I have a dataset which have an xml column and i am trying to export individual xmls as files with filename being in another column using codeworkbook
I filtered the rows i want using below code
def prepare_input(xml_with_debug):
from pyspark.sql import functions as F
filter_column = "key"
filter_value = "test_key"
df_filtered = xml_with_debug.filter(filter_value == F.col(filter_column))
approx_number_of_rows = 1
sample_percent = float(approx_number_of_rows) / df_filtered.count()
df_sampled = df_filtered.sample(False, sample_percent, seed=0)
important_columns = ["key", "xml"]
return df_sampled.select([F.col(c).cast(F.StringType()).alias(c) for c in important_columns])

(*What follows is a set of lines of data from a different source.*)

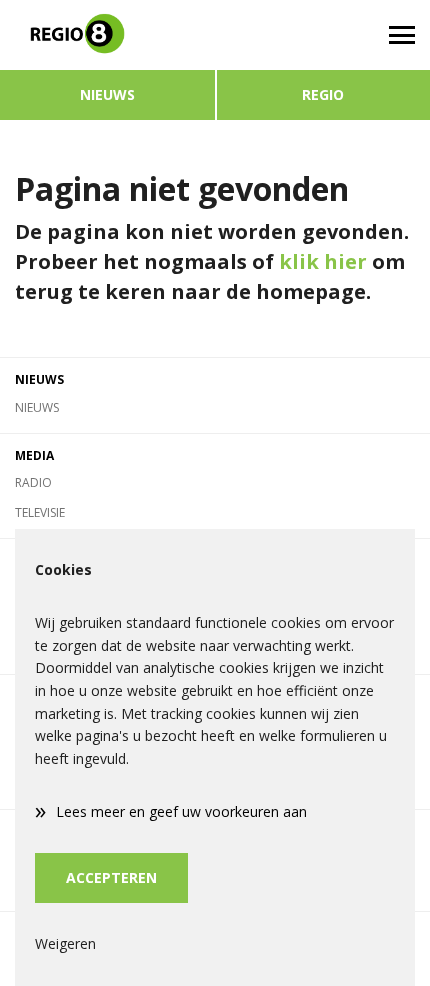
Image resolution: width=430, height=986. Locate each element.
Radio (33, 482)
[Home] (107, 35)
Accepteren (111, 877)
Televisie (40, 512)
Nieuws (107, 94)
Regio (323, 94)
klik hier (323, 261)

It works till here. Now for the last part i tried this in a python task, but was complaining about the parameters (i should have set it up wrongly). But even if it works it will be as a single file i think.

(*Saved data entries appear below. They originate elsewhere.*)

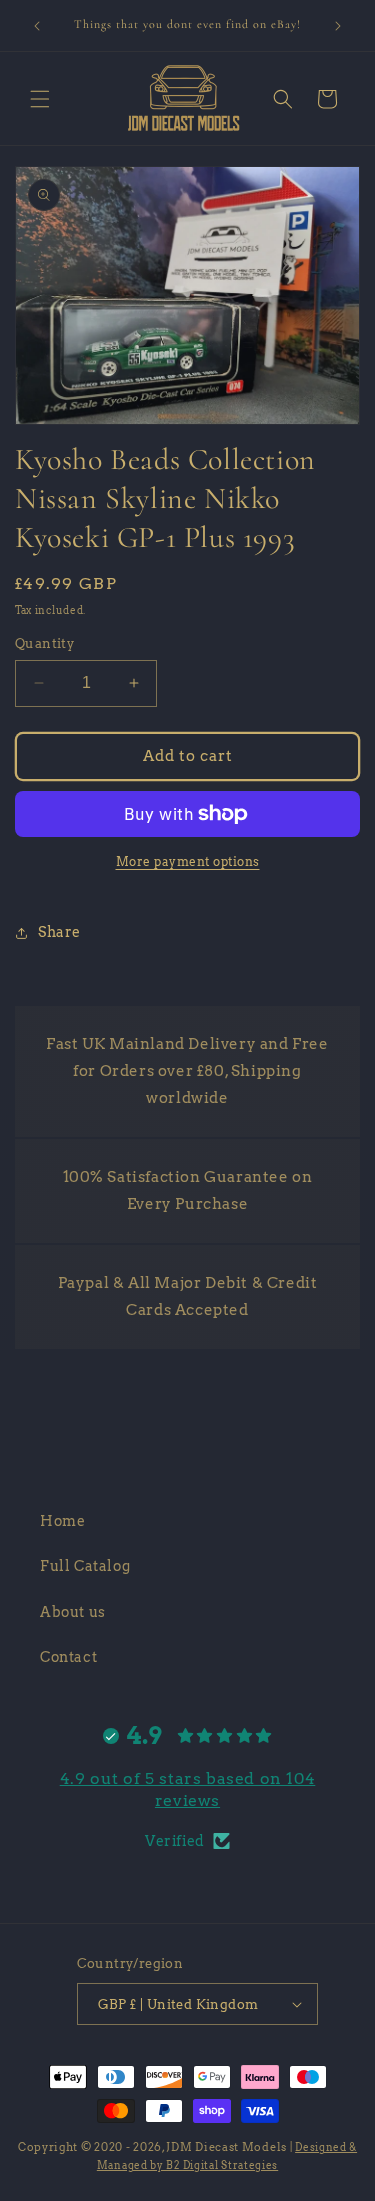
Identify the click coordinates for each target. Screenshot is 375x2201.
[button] (40, 99)
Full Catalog (85, 1566)
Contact (68, 1657)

from transforms.api import transform, Input, Output
@transform(
output=Output("/path/to/python_csv"),
my_input=Input("/path/to/input")
)
def my_compute_function(output, my_input):
output.write_dataframe(my_input.dataframe().coalesce(1), output_format="csv", options={"header": "true"})
I am trying to set it up in GUI like below
My question i guess is, what will be the code in the last Python task (write_file) after the prepare input so that i extract individual xmls (And if possible zip them into single file for download)